Andrea Fulignati

Personal information
- Date of birth: 31 October 1994 (age 31)
- Place of birth: Empoli, Italy
- Height: 1.90 m (6 ft 3 in)
- Position: Goalkeeper

Team information
- Current team: Cremonese

Youth career
- 0000–2011: Sestese
- 2012–2015: Palermo

Senior career*
- Years: Team / Apps / (Gls)
- 2011–2012: Sestese / 32 / (0)
- 2012–2017: Palermo / 9 / (0)
- 2013: → Sestese (loan)
- 2015–2016: → Trapani (loan) / 4 / (0)
- 2017–2018: Cesena / 36 / (0)
- 2018–2019: Empoli / 0 / (0)
- 2019–2021: Ascoli / 0 / (0)
- 2019: → SPAL (loan) / 0 / (0)
- 2019–2021: → Perugia (loan) / 33 / (0)
- 2021–2022: Perugia / 0 / (0)
- 2022–2025: Catanzaro / 72 / (0)
- 2024–2025: → Cremonese (loan) / 38 / (0)
- 2025–: Cremonese / 0 / (0)
- 2025–2026: → Empoli (loan) / 38 / (0)

International career
- 2013: Italy U-19 / 3 / (0)

= Andrea Fulignati =

Italian footballer (born 1994)

Andrea Fulignati (born 31 October 1994) is an Italian professional footballer who plays as a goalkeeper for club Cremonese.

==Career==
Born in Empoli, and a youth product of small Tuscan team Sestese, he was scouted by Palermo and signed for the Under-19 youth team in 2012. He successively became third-choice keeper for the first time in the following years.

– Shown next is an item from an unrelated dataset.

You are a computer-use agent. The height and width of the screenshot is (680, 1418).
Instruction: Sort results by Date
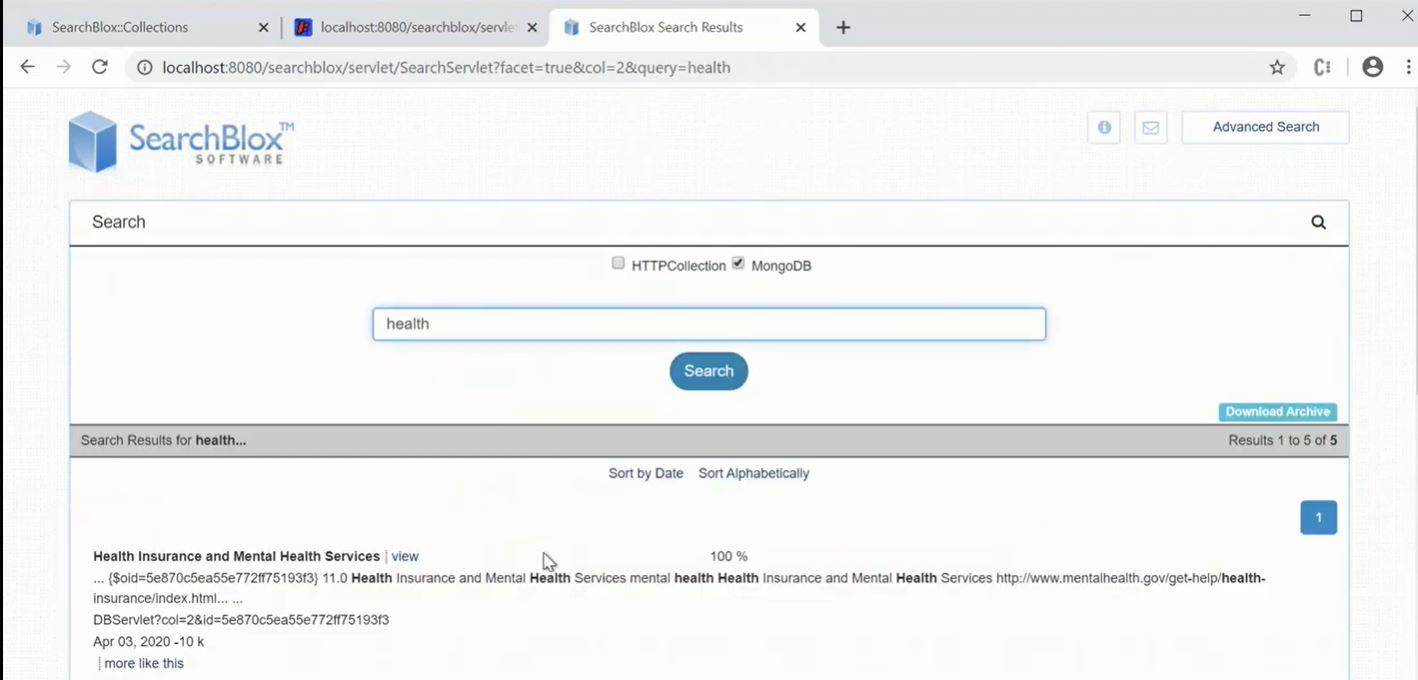pyautogui.click(x=645, y=473)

In 2015 he was loaned out to Serie B club Trapani to get more first-team experience, but ended up playing only three games during the season, as Nícolas became the first choice.

He successively returned to Palermo in 2016 to be the reserve of Josip Posavec for the Serie A club. He made his debut in the Italian top flight on 12 March 2017 in a home match against Roma, lost with the result of 0–3. He successively managed to break into the starting lineup for the last remaining league games, eventually overtaking Posavec as first choice and playing a total eight games throughout the entire season.

On 27 July 2018, Fulignati joined to Serie A team Empoli a 3-years contract.

After only 6-month Fulignati joined to Ascoli until 30 June 2021.

On 31 January 2019, Fulignati joined to SPAL on loan until 30 June 2019.

On 2 September 2019, he joined Perugia on loan until 30 June 2021, with Nicola Leali moved to opposite direction. On 23 February 2021, he signed a new contract with Perugia until 30 June 2024.

On 28 June 2022, Fulignati signed a two-year contract with Catanzaro.

On 4 July 2024, Fulignati joined Cremonese on loan with an obligation to buy.

On 29 July 2025, Fulignati returned to Empoli on loan with a conditional obligation to buy.